ACTIVITY: Beginning with the line where "The height and" occurs, transcribe every line exactly through the last line of the listing below, and no others.
################
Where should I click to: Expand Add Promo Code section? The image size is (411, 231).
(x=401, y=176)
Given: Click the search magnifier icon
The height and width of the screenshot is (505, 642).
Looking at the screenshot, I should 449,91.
################
THE COMPLETED TASK:
The height and width of the screenshot is (505, 642).
Looking at the screenshot, I should 449,91.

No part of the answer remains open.